Роман также более широк географически и социально, рисуя в трех своих частях быт и людей дворянских, и помещичьих усадеб на Фюне, экзотически-суровую и прекрасную природу Халлигенских островов, где «женщины носят только все черное», а мужчины богобоязненны, упорны и терпеливы, наконец, пеструю городскую жизнь Копенгагена с людьми самых различных типов: гулящих и высокоморальных женщин, добропорядочных ремесленников, комически обрисованных слуг и горничных, комедиантов и музыкантов, честных и нечестных чиновников и дворян. В книге присутствует и историческое измерение: в ней показано, как изменялась Дания с течением времени от эпохи крепостничества и абсолютизма через реформу сословной системы к более демократическому устройству, оформление которому дают постепенно совершенствующиеся законы. Самое замечательное, что Андерсен показывает положительные изменения, не прибегая к политическим терминам и риторике, а следуя не раз им заявленному главному принципу рассматривать лес не с птичьего полета, а снизу — от корней и травы.

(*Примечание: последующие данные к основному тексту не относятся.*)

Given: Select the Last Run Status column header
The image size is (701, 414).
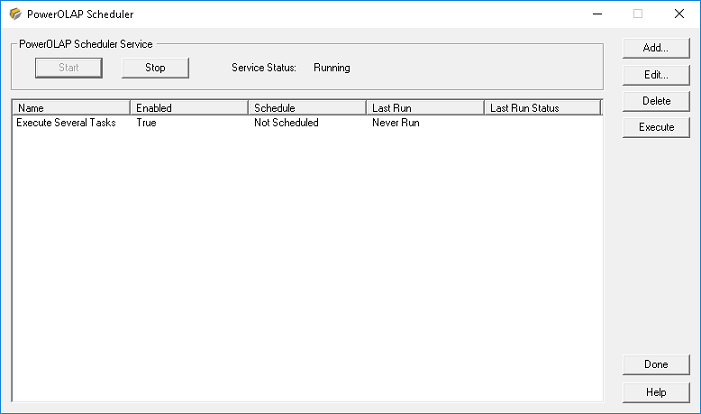Looking at the screenshot, I should (x=541, y=108).
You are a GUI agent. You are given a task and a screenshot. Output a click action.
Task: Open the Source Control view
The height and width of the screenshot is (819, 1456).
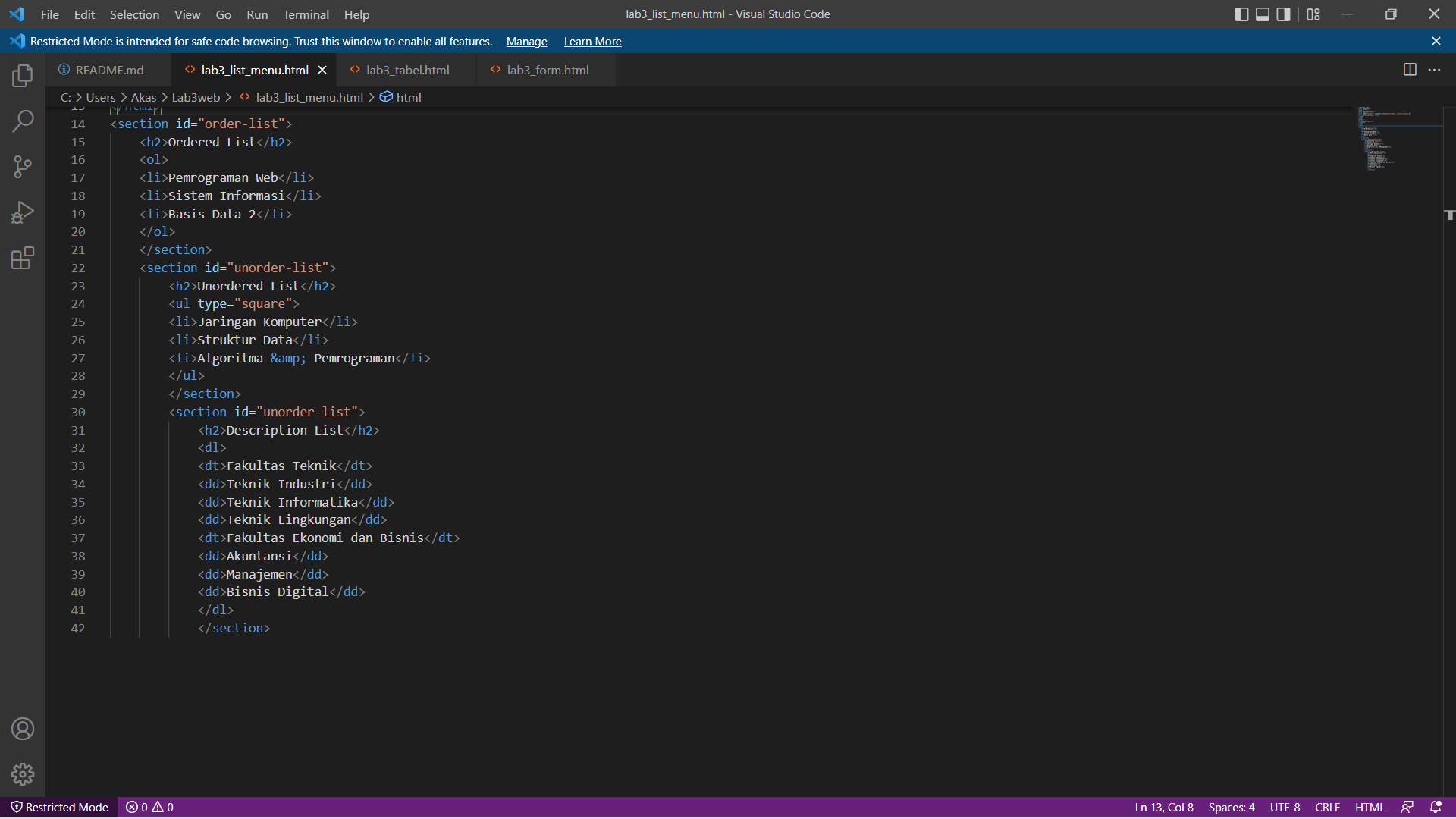(x=23, y=167)
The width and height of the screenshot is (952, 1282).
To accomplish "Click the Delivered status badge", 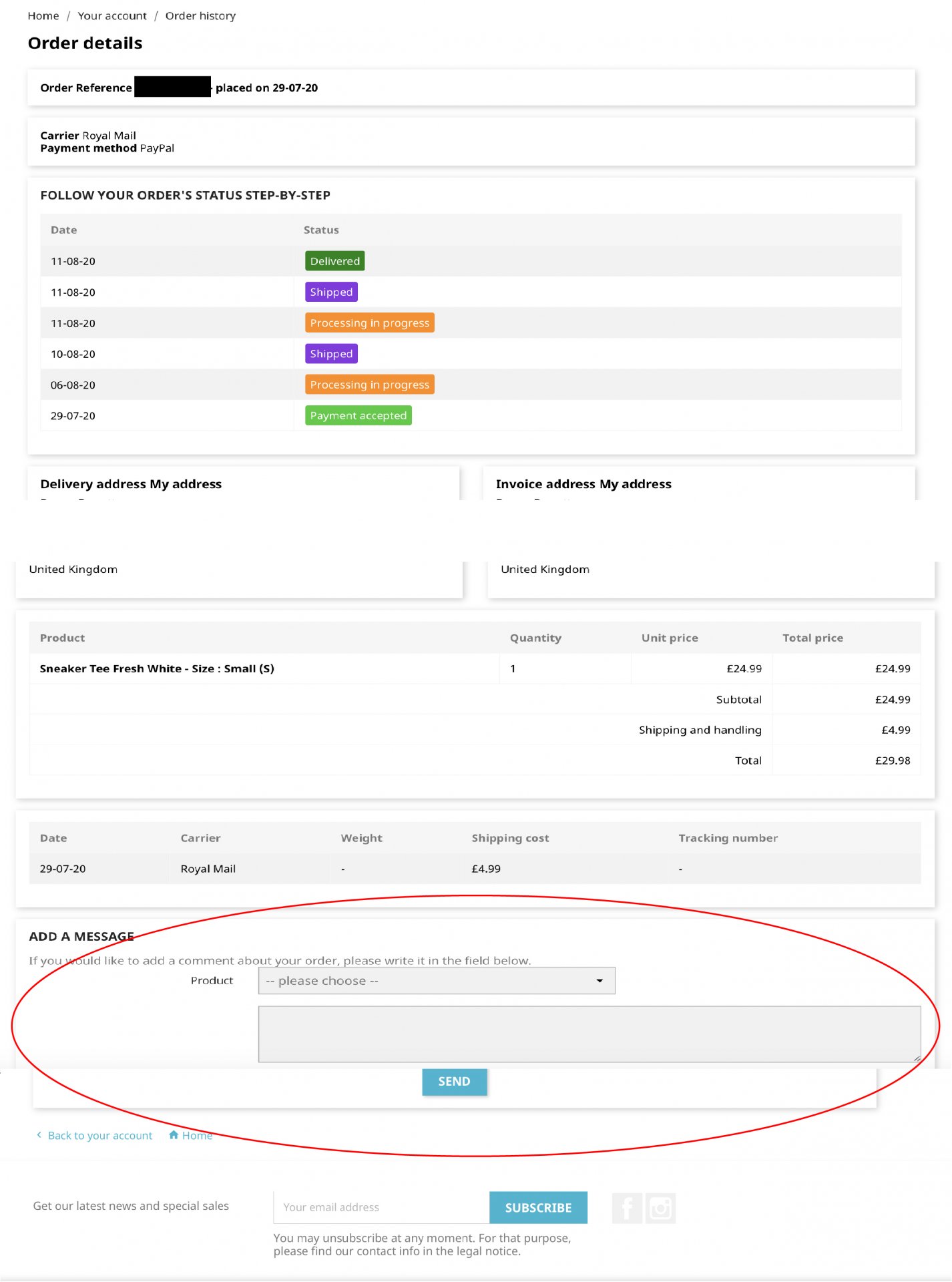I will coord(335,261).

Роман обладает по-своему изящной композицией, ему свойственна увлекательная интрига, а побочные сюжетные линии логично поддерживают главную. Так, например, она сопровождается мотивом отношений старой баронессы и ее внука Хермана, которого старая Доротея не привечает: для нее он плод ненавистного в любом виде насилия — ведь, насколько она знает, он родился от итальянского разбойника, изнасиловавшего ее дочь во время поездки молодых супругов в Италию. Не мешает развитию действия и фигура камер-юнкера, более комментирующая происходящее, чем самодостаточная. То же можно сказать и о появляющейся в нескольких эпизодах комичной и жалкой фигуре шарманщика, отца Элизабет. Его образ, по-видимому в согласии с первоначальным замыслом, только намечен.

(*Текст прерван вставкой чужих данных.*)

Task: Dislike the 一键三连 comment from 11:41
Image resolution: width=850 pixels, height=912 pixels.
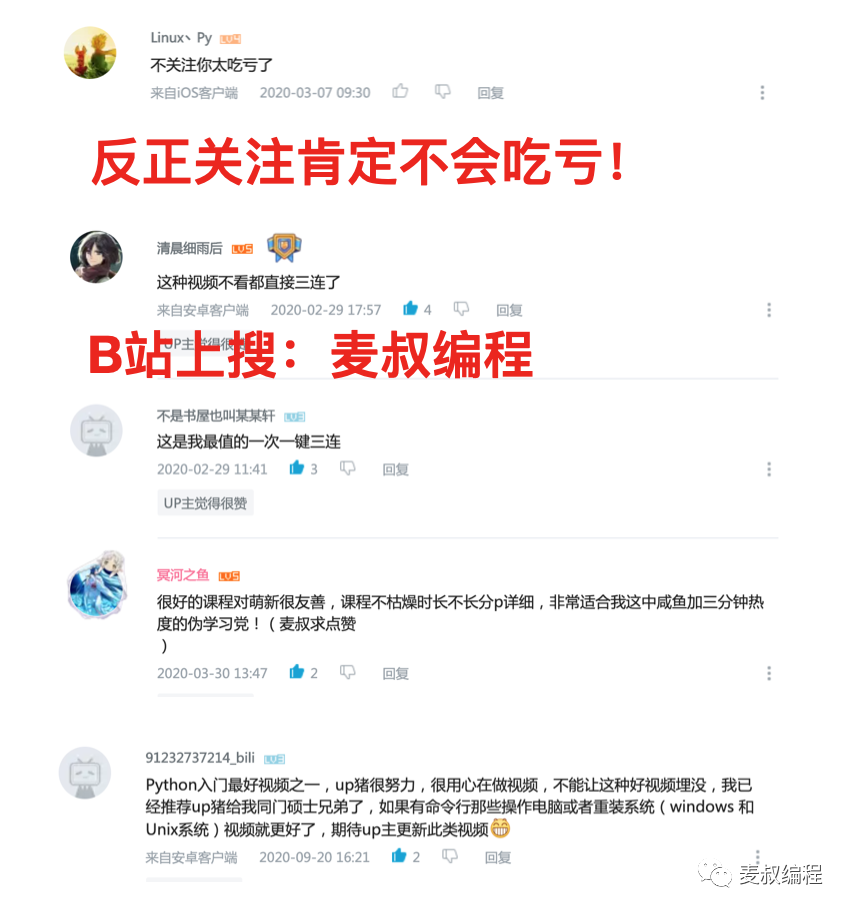Action: coord(347,468)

Что касается главной незамысловатой идеи романа, то она подразумевается в расшифровке его названия, о чем говорилось выше. Доротея прямо формулирует ее в словах, обращенных к Херману в финале. К этому времени она уже убрала из потайной комнатки орудие пытки, но не простила старого барона: «это свыше ее сил»; просто крепостническая эпоха ушла вместе с ее символом, королем Фредериком VI (это на его похоронах Элизабет ушибла коленку), как вскоре уйдет из жизни и сама Доротея. Оставлять в усадьбе «деревянную кобылу» нет смысла. Баронесса говорит Херману:
«Мы все только горсть земли. Одна горсть завернута в бумагу газетную, другая — в позолоченную. И не след горсти праха гордиться своей позолотой. Благородство есть в каждом сословии. Но оно в умах, а не в крови, которая у всех одинакова».
Тем не менее баронесса Доротея вручает новобрачным, Элизабет и Херману, очень своеобразный подарок, который просит развернуть лишь тогда, когда они окажутся в своей восстановленной усадьбе одни. Этот памятный дар — деревянная ложечка, вырезанная из доски, которой было оснащено орудие пытки.

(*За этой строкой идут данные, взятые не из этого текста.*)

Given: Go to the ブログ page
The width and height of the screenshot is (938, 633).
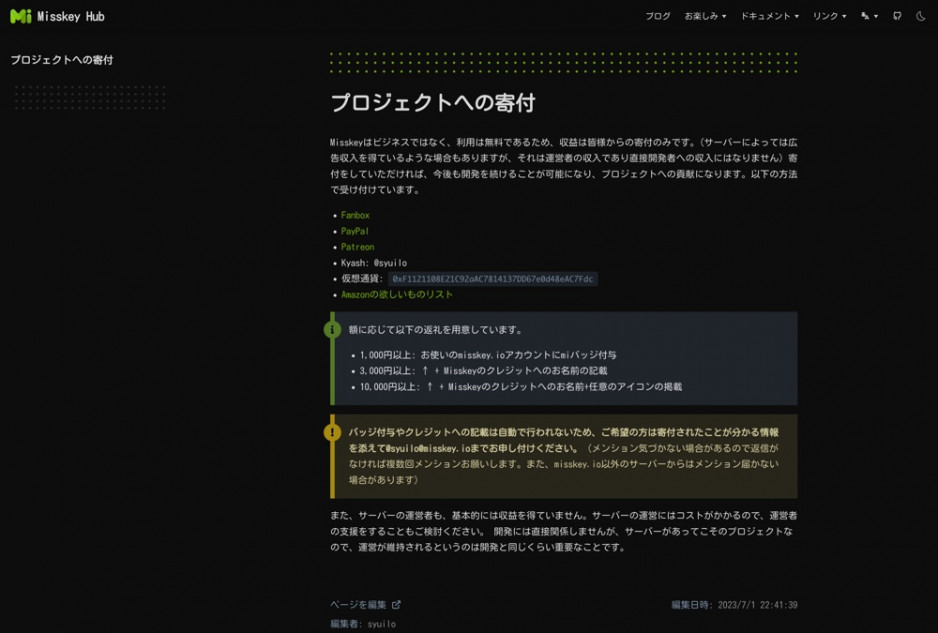Looking at the screenshot, I should 658,16.
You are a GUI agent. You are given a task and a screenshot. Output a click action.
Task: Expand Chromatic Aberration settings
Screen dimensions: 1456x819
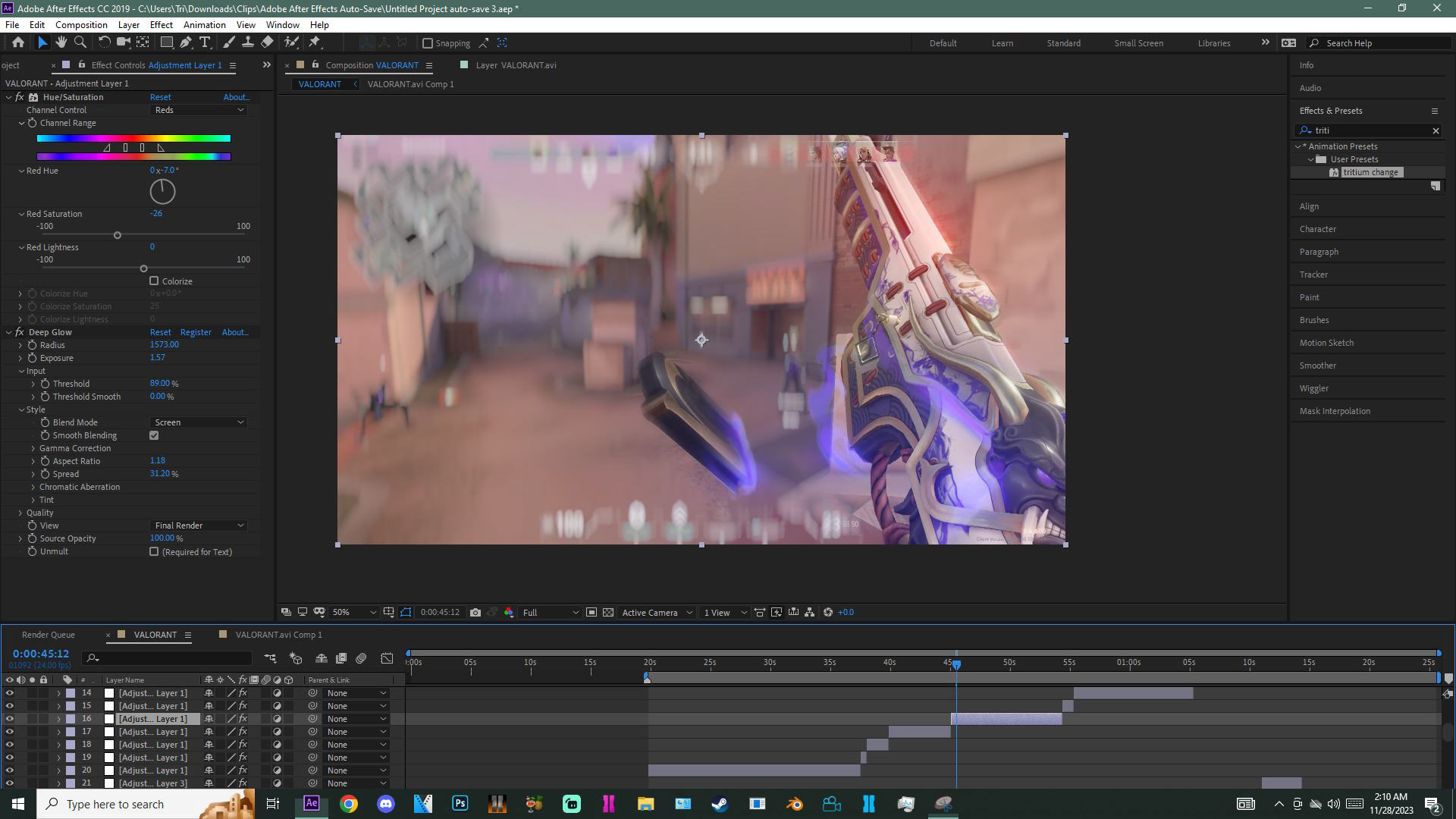33,487
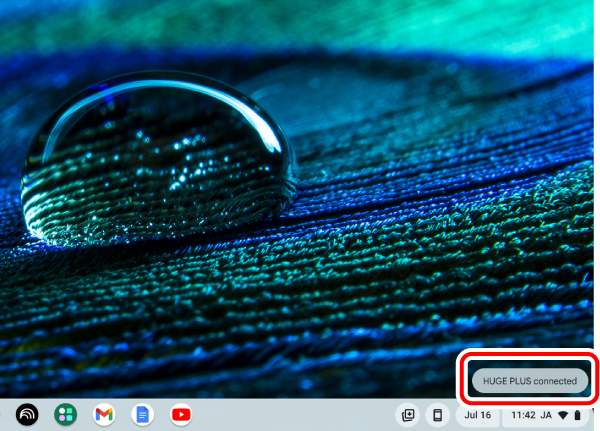Screen dimensions: 600x431
Task: Open Google Docs from the shelf
Action: coord(142,414)
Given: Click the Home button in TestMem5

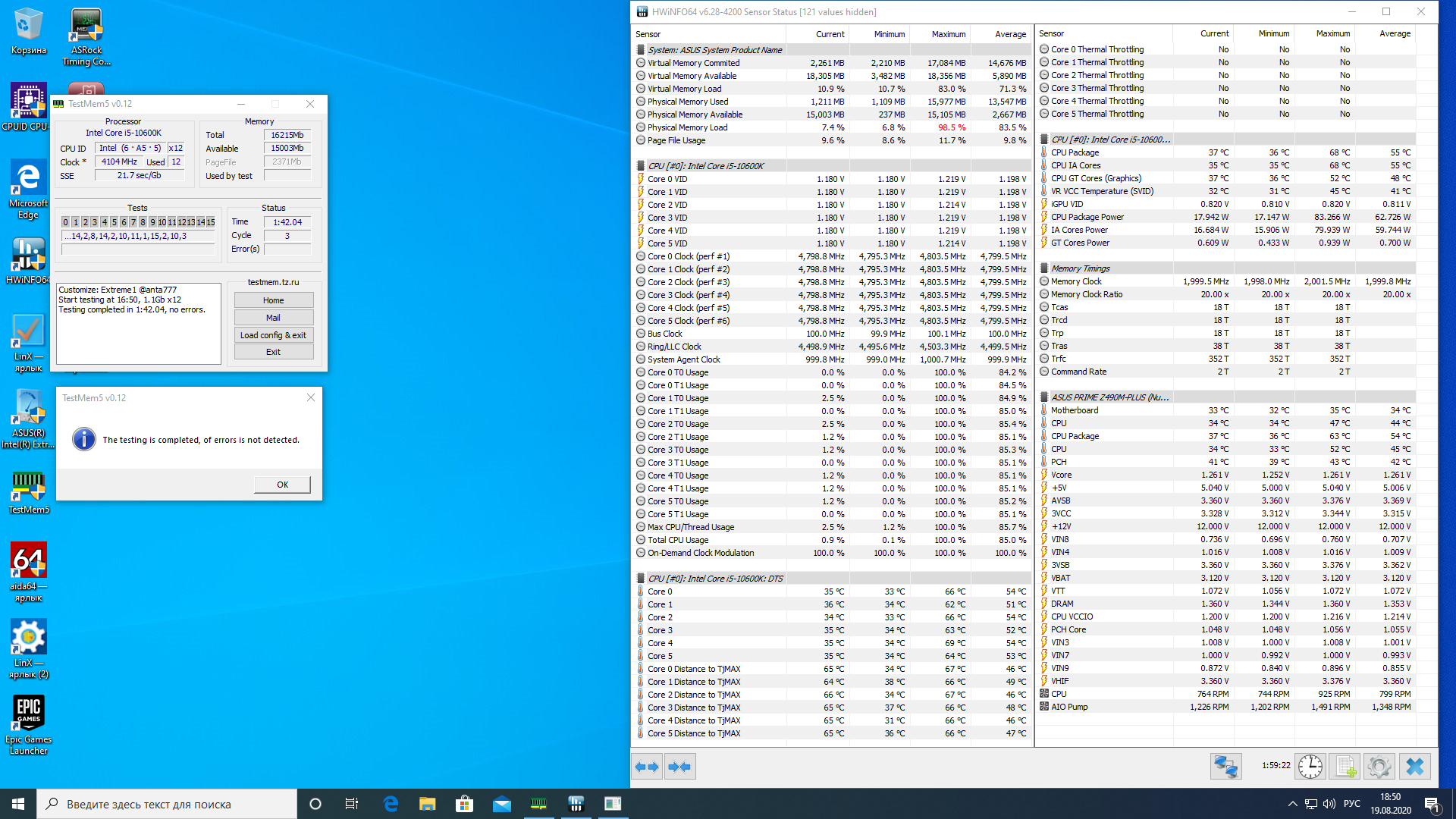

«Две баронессы»[241] многие критики и почитатели творчества Андерсена считают лучшим его романом. Во всяком случае, он выигрывает по сравнению с остальными стройностью своего построения. И прямой противоположностью ему в этом отношении является вышедший через девять лет роман «Быть или не быть», уже своим названием претендующий на философичность.
В середине XIX века умы просвещенных датчан серьезно занимали вопросы веры и науки, религии и философского материализма, которые обсуждались в связи со ставшими популярными в Германии (а значит, несколько позже и в Дании) работами Людвига Фейербаха «Сущность христианства» (1841) и Давида Фридриха Штрауса «Жизнь Иисуса» (1835). Друживший с Эрстедом Андерсен внимательно и с одобрением читал его двухтомное философское сочинение «Дух природы» (1850), в котором утверждались единство природы как живого организма, разносторонне связанного с человеческой деятельностью, и концепция человека как части природы, подчиняющейся ее законам. В ноябре — декабре 1855 года, заинтересовавшись вслед за Ингеманом и Хаухом современными течениями мысли, Андерсен посещает направленные против материализма лекции датского физиолога и зоолога Даниеля Фредерика Эшрихта (1798–1863). В письме Ингеману от 31 декабря 1855 года писатель сообщает: «Я собираю материал для своего нового романа, мне нужно усвоить и уяснить для себя очень многое. По этому случаю зимой я с удовольствием послушал лекции статского советника Эшрихта, который вдохновенно и горячо выступал в них против „материализма“. К сожалению, последний укоренился в Германии, а оттуда его занесло и к нам».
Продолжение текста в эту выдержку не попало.